The study, published recently in the journal of Clinical Gastroenterology and Hepatology, analysed data from the National Health and Nutrition Examination Survey, a US national government survey of nearly 41,000 people.

Of those, over 2,200 were categorised as “heavy” drinkers.

In the study, women who drank more than 20 grams or more a day and men who drank 30 grams or more a day were defined as heavy drinkers.

However, that amount of alcohol is typically considered to be “moderate” drinking, according to the CDC.
A standard drink in the United States is defined 14 grams of pure liquor.

That’s equivalent to 141ml of wine with 12 per cent alcohol, a 340ml)can of beer that is five per cent alcohol or one shot of liquor (80 proof) or distilled spirts.

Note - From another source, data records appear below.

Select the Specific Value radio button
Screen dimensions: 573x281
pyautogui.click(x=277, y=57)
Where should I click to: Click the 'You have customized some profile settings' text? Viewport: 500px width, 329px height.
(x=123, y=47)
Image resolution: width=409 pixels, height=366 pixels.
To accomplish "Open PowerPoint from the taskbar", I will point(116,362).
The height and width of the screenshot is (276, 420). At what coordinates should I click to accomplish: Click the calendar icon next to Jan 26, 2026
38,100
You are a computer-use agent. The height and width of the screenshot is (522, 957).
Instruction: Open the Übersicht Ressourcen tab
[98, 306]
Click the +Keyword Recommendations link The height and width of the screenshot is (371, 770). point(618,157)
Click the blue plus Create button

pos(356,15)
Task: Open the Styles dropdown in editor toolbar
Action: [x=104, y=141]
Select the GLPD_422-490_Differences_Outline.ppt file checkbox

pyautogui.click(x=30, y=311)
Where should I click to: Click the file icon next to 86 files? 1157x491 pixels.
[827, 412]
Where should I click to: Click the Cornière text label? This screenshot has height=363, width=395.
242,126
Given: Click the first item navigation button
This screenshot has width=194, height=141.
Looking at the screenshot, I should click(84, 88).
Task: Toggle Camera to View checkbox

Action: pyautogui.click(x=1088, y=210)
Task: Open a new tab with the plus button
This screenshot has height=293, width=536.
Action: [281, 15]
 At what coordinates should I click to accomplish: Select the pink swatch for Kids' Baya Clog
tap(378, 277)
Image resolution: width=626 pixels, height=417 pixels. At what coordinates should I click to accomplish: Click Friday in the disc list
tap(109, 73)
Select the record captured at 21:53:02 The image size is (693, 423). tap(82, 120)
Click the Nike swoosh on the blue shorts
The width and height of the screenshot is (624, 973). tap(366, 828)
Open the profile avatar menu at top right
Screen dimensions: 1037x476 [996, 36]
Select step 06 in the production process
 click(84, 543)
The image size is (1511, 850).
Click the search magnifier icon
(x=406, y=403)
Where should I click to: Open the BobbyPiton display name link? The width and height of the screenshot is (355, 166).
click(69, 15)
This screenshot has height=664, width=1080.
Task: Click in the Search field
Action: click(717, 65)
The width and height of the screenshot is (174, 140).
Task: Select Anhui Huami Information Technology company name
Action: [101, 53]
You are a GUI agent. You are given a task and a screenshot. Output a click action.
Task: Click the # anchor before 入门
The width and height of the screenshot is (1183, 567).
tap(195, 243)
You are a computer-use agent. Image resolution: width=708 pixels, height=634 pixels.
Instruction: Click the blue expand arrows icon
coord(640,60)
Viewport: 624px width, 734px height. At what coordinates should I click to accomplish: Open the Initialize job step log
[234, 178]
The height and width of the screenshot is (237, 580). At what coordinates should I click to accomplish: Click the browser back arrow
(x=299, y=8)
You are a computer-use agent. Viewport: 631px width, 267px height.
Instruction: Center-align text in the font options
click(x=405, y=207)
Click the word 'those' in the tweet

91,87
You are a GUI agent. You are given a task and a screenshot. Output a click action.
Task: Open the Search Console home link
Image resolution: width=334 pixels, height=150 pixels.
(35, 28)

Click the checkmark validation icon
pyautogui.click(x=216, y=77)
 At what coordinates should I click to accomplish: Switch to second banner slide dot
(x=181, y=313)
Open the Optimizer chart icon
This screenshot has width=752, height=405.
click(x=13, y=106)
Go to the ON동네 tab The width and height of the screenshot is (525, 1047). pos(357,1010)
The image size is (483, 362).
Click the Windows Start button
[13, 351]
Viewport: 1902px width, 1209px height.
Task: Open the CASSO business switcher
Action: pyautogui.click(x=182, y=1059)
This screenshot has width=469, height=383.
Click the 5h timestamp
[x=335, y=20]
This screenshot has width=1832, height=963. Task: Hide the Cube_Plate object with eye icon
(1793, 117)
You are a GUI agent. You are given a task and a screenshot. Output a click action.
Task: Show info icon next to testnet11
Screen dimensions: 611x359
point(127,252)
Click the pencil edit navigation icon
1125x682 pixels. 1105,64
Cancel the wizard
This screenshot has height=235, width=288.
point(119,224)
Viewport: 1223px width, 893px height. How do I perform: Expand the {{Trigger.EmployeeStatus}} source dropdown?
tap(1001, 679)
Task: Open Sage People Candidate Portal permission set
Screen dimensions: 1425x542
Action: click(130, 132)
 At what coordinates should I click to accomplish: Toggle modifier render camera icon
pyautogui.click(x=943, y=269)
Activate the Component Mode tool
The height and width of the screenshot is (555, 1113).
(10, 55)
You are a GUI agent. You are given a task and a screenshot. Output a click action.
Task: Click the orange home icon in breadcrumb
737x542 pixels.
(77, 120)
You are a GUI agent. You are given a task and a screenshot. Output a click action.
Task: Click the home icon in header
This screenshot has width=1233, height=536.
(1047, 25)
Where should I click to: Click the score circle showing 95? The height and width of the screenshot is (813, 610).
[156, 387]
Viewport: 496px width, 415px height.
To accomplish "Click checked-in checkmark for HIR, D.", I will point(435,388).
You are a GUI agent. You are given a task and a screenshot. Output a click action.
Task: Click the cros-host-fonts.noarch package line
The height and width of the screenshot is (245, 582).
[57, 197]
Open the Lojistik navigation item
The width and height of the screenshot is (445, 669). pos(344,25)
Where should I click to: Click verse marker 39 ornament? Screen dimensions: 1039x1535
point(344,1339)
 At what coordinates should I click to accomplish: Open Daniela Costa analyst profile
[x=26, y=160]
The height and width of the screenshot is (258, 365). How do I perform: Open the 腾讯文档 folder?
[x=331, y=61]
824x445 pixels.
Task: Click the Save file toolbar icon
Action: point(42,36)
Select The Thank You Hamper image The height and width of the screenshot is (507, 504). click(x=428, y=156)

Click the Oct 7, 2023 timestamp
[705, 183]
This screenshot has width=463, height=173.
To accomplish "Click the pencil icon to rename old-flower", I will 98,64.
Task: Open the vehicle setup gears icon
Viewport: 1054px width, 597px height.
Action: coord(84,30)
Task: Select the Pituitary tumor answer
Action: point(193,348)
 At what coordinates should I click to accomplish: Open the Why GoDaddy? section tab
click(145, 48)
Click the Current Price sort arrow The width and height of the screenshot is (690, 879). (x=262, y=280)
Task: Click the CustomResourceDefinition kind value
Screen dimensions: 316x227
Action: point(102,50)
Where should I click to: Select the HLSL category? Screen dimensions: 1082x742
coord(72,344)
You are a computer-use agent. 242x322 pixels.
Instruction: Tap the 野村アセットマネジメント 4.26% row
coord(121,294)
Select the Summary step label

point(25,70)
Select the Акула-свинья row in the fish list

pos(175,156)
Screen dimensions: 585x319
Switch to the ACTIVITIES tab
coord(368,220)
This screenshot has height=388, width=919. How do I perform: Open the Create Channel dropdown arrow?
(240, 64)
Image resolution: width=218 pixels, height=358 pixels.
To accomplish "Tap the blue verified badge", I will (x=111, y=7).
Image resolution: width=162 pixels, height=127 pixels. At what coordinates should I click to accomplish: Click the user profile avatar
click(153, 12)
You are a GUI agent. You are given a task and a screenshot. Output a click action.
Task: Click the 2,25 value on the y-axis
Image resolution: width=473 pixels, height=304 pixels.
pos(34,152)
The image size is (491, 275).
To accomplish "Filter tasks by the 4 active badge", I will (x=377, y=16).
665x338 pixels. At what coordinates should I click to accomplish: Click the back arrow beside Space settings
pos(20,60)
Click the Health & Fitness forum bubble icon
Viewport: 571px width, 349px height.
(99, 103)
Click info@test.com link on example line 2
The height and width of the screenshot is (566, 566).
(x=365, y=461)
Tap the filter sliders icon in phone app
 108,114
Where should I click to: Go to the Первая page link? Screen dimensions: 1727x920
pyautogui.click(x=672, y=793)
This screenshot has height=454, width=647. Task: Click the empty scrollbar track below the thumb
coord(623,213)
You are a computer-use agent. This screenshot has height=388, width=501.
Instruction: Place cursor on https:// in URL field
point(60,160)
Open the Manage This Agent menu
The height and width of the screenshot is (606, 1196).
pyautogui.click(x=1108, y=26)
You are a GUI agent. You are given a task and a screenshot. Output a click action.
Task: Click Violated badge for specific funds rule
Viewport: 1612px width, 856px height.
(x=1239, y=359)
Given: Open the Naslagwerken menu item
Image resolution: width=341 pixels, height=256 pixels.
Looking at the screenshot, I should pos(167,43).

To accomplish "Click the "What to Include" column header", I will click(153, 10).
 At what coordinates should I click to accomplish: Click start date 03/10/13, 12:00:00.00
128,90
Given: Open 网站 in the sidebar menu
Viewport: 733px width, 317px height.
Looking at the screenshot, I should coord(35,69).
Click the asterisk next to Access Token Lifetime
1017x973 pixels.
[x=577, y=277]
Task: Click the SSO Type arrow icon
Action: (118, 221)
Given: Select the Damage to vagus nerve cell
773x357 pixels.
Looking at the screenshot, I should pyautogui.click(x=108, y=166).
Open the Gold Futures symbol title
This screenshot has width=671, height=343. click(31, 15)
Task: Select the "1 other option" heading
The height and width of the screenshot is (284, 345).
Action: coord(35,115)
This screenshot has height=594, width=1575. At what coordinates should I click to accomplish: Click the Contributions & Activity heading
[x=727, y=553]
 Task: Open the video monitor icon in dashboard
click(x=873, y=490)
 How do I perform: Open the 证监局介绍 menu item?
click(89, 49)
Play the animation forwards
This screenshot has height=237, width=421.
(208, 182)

Most people don’t realize they are pouring drinks that far exceed those standards, experts say.

“If you look at what people drink with dinner or as a cocktail, they’re filling up their glass with three or four ounces,(88 to 118ml).” Freeman said.

“If a restaurant came out and poured you five ounces of wine (145ml) , you’d complain that they didn’t fill your glass.

“People are probably drinking much more than they realize.”

An alarming number of new studies are finding that any amount of alcohol is dangerous to health.

In January, then-US Surgeon General Dr. Vivek Murthy issued a strongly worded advisory about the link between alcohol and cancer.

“Alcohol is a well-established, preventable cause of cancer responsible for about 100,000 cases of cancer and 20,000 cancer deaths annually in the United States – greater than the 13,500 alcohol-associated traffic crash fatalities per year in the US – yet the majority of Americans are unaware of this risk,” Murthy said.

How to cut back on alcohol

One easy way is to substitute mocktails for alcohol, especially in a social setting where you want to feel part of the party.

Some mocktails rely on manufactured non-alcoholic spirits, botanicals and bitters but others are simple mixtures of fruit juice, soda, and syrup, experts say.

If you find mocktails don’t satisfy your urges for alcohol, experts suggest using the SMART method to set attainable goals. The acronym stands for:

1. Specific: Set an achievable goal, such as cutting back on drinking three days a week. You can add days until you reach your final goal.

2. Measurable: How many drinks will you cut — and are you watching the size of your drink?

3. Achievable: Reduce the number of social engagements where alcohol is likely to be served during your move toward becoming alcohol free.

4. Relevant: Ask yourself how not drinking will help you with with life and health.

5. Time based: Set a reasonable time frame to reduce alcohol consumption.

“If you set a bar too high, you may fail, so it’s better to set smaller goals to achieve it,” Dr. Sanam Hafeez, a neuropsychologist based in New York City, told CNN in a prior interview.

To start, Hafeez noted, it’s good to be aware of what you’re already doing: “Nothing starts without an honest conversation with yourself.”